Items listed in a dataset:
★ ★ ★ ★ ★

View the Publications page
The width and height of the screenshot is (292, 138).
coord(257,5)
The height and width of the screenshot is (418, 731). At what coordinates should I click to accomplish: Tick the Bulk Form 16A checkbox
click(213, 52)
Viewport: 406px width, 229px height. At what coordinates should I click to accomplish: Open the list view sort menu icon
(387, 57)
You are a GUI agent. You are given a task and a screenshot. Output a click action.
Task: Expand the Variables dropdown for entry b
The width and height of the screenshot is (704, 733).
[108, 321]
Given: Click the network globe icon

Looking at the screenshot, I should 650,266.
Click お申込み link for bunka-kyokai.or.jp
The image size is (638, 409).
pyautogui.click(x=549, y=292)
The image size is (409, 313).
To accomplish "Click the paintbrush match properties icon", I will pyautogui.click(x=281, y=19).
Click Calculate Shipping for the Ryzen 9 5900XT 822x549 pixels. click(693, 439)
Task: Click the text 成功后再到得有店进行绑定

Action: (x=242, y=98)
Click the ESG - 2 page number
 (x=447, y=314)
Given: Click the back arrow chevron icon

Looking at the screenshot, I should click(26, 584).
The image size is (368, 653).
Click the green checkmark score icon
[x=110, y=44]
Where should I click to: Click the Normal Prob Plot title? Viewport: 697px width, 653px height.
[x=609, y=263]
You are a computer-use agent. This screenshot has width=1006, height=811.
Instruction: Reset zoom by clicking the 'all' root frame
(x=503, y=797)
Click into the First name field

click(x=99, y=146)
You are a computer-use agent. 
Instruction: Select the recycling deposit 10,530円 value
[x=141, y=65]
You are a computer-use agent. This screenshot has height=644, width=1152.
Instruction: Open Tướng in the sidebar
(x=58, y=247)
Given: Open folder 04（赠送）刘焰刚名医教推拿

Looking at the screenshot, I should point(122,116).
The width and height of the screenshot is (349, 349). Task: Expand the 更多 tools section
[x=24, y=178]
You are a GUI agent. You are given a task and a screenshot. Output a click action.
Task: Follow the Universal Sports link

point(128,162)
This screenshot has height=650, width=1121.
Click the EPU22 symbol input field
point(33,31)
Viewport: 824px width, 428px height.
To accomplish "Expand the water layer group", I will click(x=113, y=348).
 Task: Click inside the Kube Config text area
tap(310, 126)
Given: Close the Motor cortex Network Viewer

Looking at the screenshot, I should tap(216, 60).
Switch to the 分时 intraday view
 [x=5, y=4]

★ ★ ★ ★ ★

Your output should consist only of the lines from the one containing "Click the green checkmark score icon" to the end of the records above, each retyped exactly.

Task result ->
Click the green checkmark score icon
[x=110, y=44]
Where should I click to: Click the Normal Prob Plot title? Viewport: 697px width, 653px height.
[x=609, y=263]
You are a computer-use agent. This screenshot has width=1006, height=811.
Instruction: Reset zoom by clicking the 'all' root frame
(x=503, y=797)
Click into the First name field

click(x=99, y=146)
You are a computer-use agent. 
Instruction: Select the recycling deposit 10,530円 value
[x=141, y=65]
You are a computer-use agent. This screenshot has height=644, width=1152.
Instruction: Open Tướng in the sidebar
(x=58, y=247)
Given: Open folder 04（赠送）刘焰刚名医教推拿

Looking at the screenshot, I should point(122,116).
The width and height of the screenshot is (349, 349). Task: Expand the 更多 tools section
[x=24, y=178]
You are a GUI agent. You are given a task and a screenshot. Output a click action.
Task: Follow the Universal Sports link

point(128,162)
This screenshot has height=650, width=1121.
Click the EPU22 symbol input field
point(33,31)
Viewport: 824px width, 428px height.
To accomplish "Expand the water layer group", I will click(x=113, y=348).
 Task: Click inside the Kube Config text area
tap(310, 126)
Given: Close the Motor cortex Network Viewer

Looking at the screenshot, I should tap(216, 60).
Switch to the 分时 intraday view
 [x=5, y=4]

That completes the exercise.